The regime in Eritrea is characterized by deeply engrained patterns of obstinacy and may well dig in rather than reassess its regional policies after its setbacks in Somalia. The power shifts in Mogadishu, however, may encourage Asmara to examine new non-military options now that its allies in Somalia are on the run.

By the same token, the failure of Somalia-based military strategies pursued by some of the Ethiopian regime’s domestic opponents may provide opportunities for Meles to reach out to those leaders within the opposition who are willing to engage in electoral competition. The ONLF and OLF both worked with Eritrea and the UIC to increase their capacities to attack from safe havens in Somalia, a strategy that has failed. As a further consequence of the shifts of power in Somalia, talks with political leaders from the OLF may offer particular promise. Key local elections are scheduled later this year in Ethiopia, providing a context for renewed efforts to construct a more open political system.

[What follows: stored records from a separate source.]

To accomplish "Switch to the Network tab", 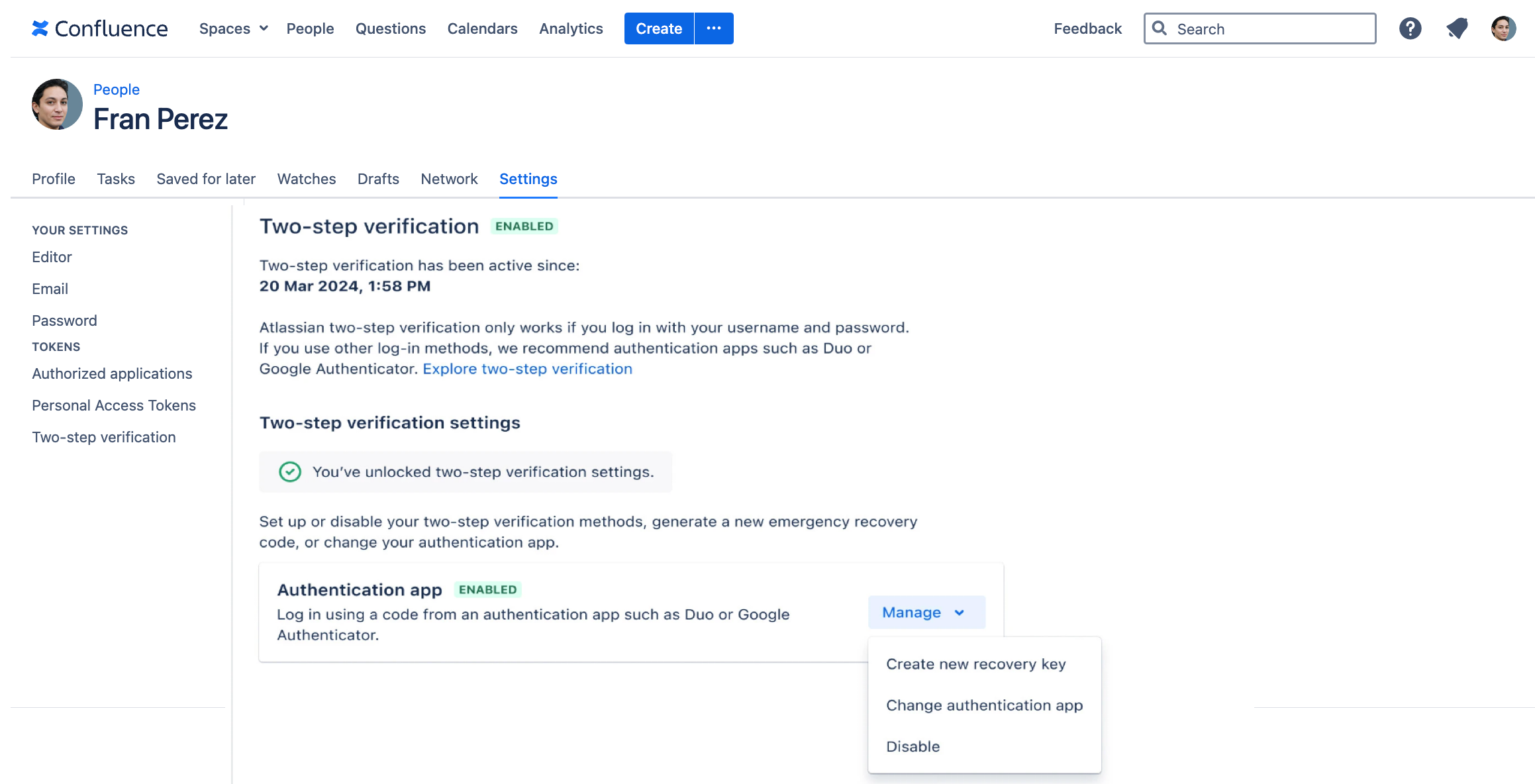I will click(449, 179).
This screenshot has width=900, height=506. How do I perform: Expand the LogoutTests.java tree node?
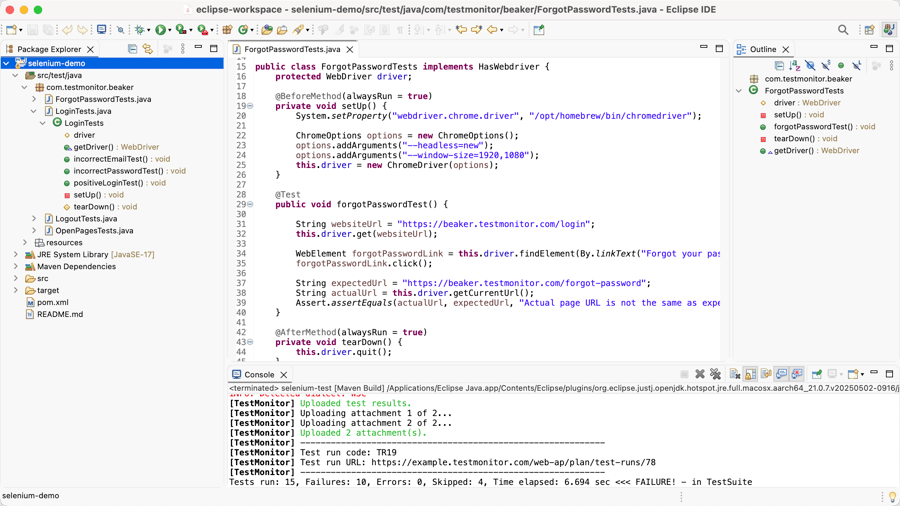(34, 219)
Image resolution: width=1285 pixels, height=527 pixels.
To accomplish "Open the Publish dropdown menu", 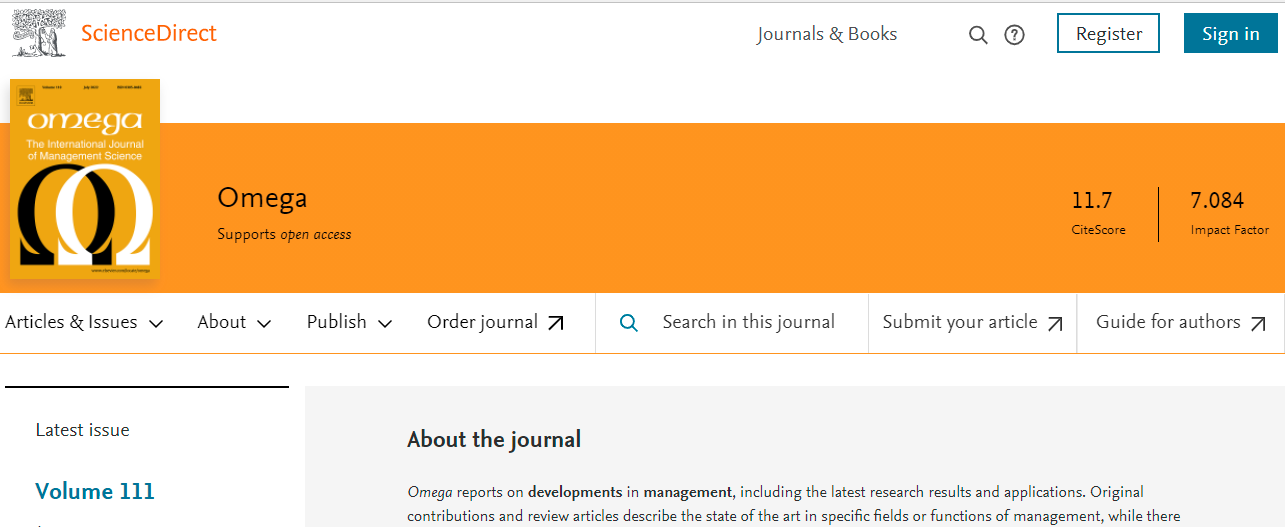I will pyautogui.click(x=349, y=322).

Regional peacebuilding and democratization in the Horn of Africa face enormous challenges; expectations for progress must be modest. Nevertheless, Washington should test whether opportunities for new approaches are better in this moment of flux and uncertainty than has been the case recently. In particular, Washington and others should reinvigorate and provide substantial support for the beleaguered peace implementation process between Ethiopia and Eritrea. The UN peacekeeping mission and the border demarcation process are dangerously off the rails. If this constraining framework is allowed to collapse, the prospects for renewed war increase substantially. Ethiopia should be pressed to demarcate the border as required by the agreement while Eritrea should be sanctioned if it does not remove arbitrary restrictions it has placed on UN peacekeepers. Washington should furthermore continue to press Addis Ababa to release political prisoners and to restore the political freedoms Ethiopians enjoyed prior to the 2005 electoral crisis.

The dramatic events in Somalia in December should be seen in part within their regional context. In addition to creating an important opportunity to build a new political order in Somalia, the transformation of power in Mogadishu has opened up small windows of opportunity to rescue the faltering peace implementation process between Ethiopia and Eritrea and to press for talks between the ruling party and major opposition movements in Ethiopia. Washington should move quickly to explore these opportunities for peace across the Horn of Africa before distrust and old hostilities make leaders less flexible and conflicts more protracted. In addition to the urgent questions of building a new order in Somalia, promoting peace along the Ethiopia-Eritrea border, and political reform within Ethiopia and Eritrea will contribute to a more favorable climate for the full range of U.S. objectives.


Terrence Lyons is an associate professor on conflict analysis and resolution at George Mason University and the author of a recent Council on Foreign Relations Special Report, Avoiding Conflict in the Horn of Africa: U.S. Policy Toward Ethiopia and Eritrea.